Data for Progress’s poll realigned its respondents following Klobuchar’s exit, shifting her supporters (as well as those who supported Buttigieg and Steyer) to their second choices. After this process, with a margin of error of 3.8 percentage points, its pollsters found Sanders in first with 32 percent support, Biden in second with 27 percent, Warren in third with 21 percent, and Bloomberg in fourth with 16 percent.

This would seem to suggest Klobuchar’s endorsement had an effect on the race in Minnesota, and that the state has also seen Biden’s favorability rise post-South Carolina. Depending on how that support is distributed throughout Minnesota’s eight congressional districts, Sanders and Biden could take about an equal share of the state’s delegates, with both Warren and Bloomberg winning delegates too.

It’s Sanders who has the home-field advantage in Vermont, a state he is expected to win by a wide margin — Data for Progress’s Tuesday poll has his support in the state at 57 percent. The state only has 16 delegates, but victory seems pretty much assured for the senator.

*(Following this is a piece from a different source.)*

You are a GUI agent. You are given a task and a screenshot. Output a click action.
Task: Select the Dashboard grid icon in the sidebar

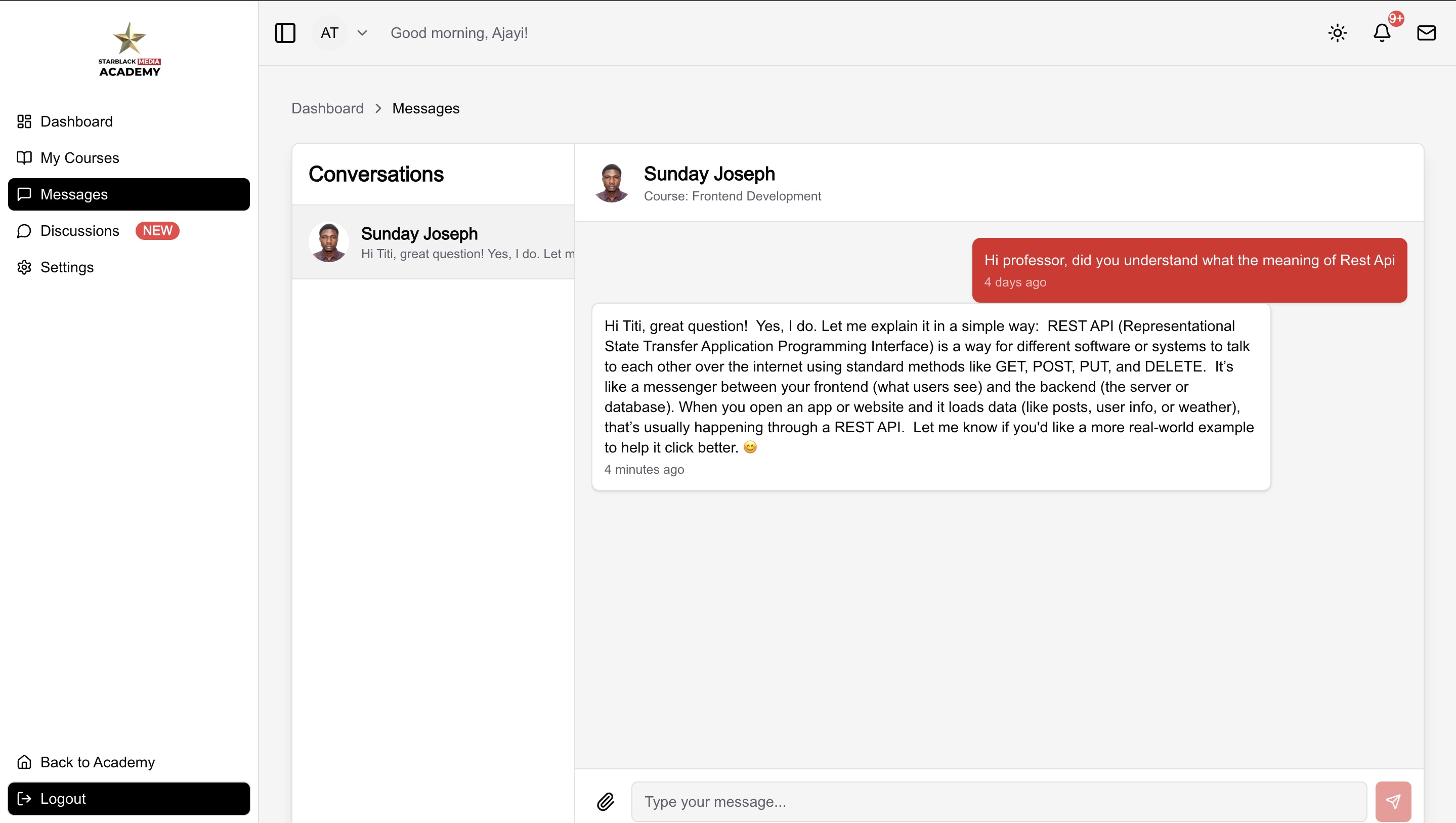(x=24, y=121)
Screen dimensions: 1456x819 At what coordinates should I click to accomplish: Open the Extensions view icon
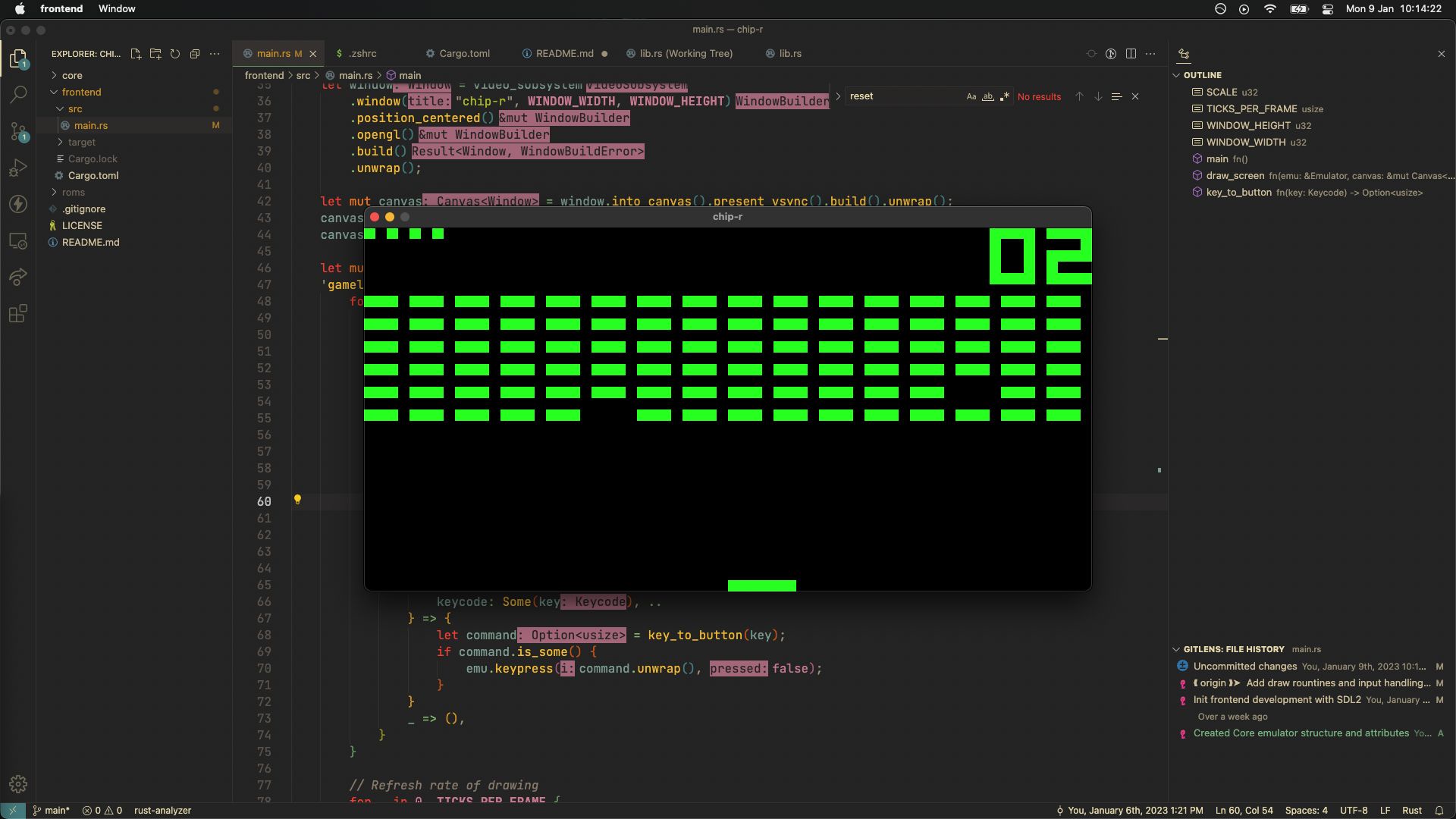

Sanders also hopes to eke out wins in nearby states, including in Warren’s home state, Massachusetts — a state with 91 delegates. For much of the race, Warren was in the lead there, but that changed in February as Sanders’s campaign gained steam with wins in New Hampshire and Nevada.

A Suffolk University poll taken from February 26 to 29 has the two candidates neck-and-neck, with Sanders at 24 percent support and Warren at 22 percent. With a 4.4. percentage point margin of error, the poll suggests the race could still go either way, as does Data for Progress’s work, which found Warren to have a 2 percentage point lead on Sanders in a survey that has a 5.6 percentage point margin of error.

Should results reflect this polling, expect Sanders and Warren to walk away with a similar number of delegates, as they will have received about the same share of the vote.

Overall, Super Tuesday looks to be a promising day for both Sanders and Biden — perhaps especially for Biden, who just four days ago trailed one of his new surrogates, Buttigieg, in the delegate count. Warren is counting on winning broadly rather than big, and there are signs that strategy may bear fruit, although it does not appear it will be successful enough to turn her into a frontrunner overnight. Bloomberg similarly appears poised to reap some — if not a race-altering number — of delegates from his Super Tuesday strategy as well.

What the polls do not suggest, however, is a huge victory for any one candidate. Meaning the contests to come could be just as important as Tuesday’s.